Friday, April 01, 2011

Criminal Immigrant Naturalization Act

TGB News (12 October 2013): The government of prime minister Jason Kenney today tabled the Criminal Immigrant Naturalization Act designed to replace the existing Preventing Human Smugglers from Abusing Canada's Immigration System Act. The PMO released a statement claiming this act "addresses weakness in the earlier legislation" by requiring migrants arriving without official permission or documentation or if already in Canada, are found to be in violation to of their existing visa stipulations, to remain in the country provided they are able to demonstrate a commitment to "Canadian values."

"The government of Canada supports a humane approach to the issue of illegal immigration" reads the statement, which goes on to say, "would be migrants ought to be given a second chance before facing deportation. We believe all criminal migrants should be given the opportunity to demonstrate their adoption of natural Canadian values of hard work, honesty, and economic utility."

Among the most controversial measures embedded in the new legislation are the creation of "residential naturalization facilities" within the British Columbia interior and the requirement of migrants to work until their debts to International Migration Assistance Organizations (IMAOs), or visa violation fines are paid off in full. These "second chance migrants are to be given the opportunity repay their debts and learn hard skills as well as Canadian values and culture through employment in the agricultural sector." Agricultural producers, the act states, may apply for "allotments of migrants during the peak months of the agricultural calendar." The act contains a mix of tax and wage subsidies to help farmers offset costs of housing and feeding their workers.

Opposition members immediately decried the nicknamed "sin act" as inhumane, and a possible Charter violation, claiming that it "effectively creates a slave class in Canada." The Liberal leader declared that "just a few years ago members of this government were calling the migration assistance groups 'human smugglers'!" NDP members suggested that by their calculations the migrants interned under the act would take "at least twenty years to work themselves out of debt" and that  residential naturalization facilities recalled a black spot in Canadian history, being "tantamount to the wartime internment camps for Japanese Canadians."

5 comments:

West End Bob said...

TGB News (12 October 2013): The government of prime minister Jason Kenney

And Happy April Fools' Day to you, too, Boris!

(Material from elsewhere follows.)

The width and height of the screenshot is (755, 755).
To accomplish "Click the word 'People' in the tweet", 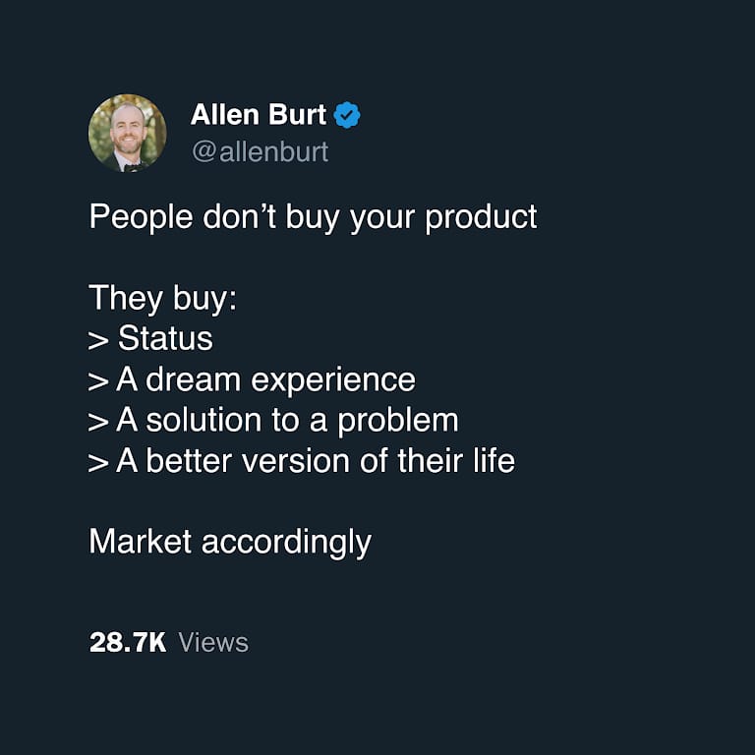I will [x=142, y=217].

Scary thought, that . . . .

Beijing York said...

You forgot to mention the sole sourced contract to the same US multinational that runs Canada's new and improved federal prisons.

(No wonder there was no longer a need for the prison farms program back in 2010.)

Dana said...

This is no April Fools gag. It's quite likely.

And the sheep will like it because they will be told they like it.

I would leave if I was able.

Within about a year, give or take, after May 2 this country will no longer be recognizable as Canada. It's been well on the way to that status already but the acceleration that will follow May 2 is going to give us all a headache of monumental proportions.

Leave if you can. The country you thought you knew is dying very quickly.

Niles said...

And go where, Dana? Those 'criminal migrants' were coming *here* to get away from where they were.

I'm really curious to know. Migration has ever been the shaker and mover of the human species -- for good or ill. The growing speculation is that climate change will harden/militarize borders as nations refine their policies on being survivalist compounds. Heaven forfend anyone actually do anything about the source environmental stress instead.

So, where do we physically go from here, when Antarctica is the only continent lacking massive human population?

Dana said...

Niles, at my age I'm not going anywhere. But if I were it would be to Finland or Norway. Preferably Finland - they're a hockey mad nation.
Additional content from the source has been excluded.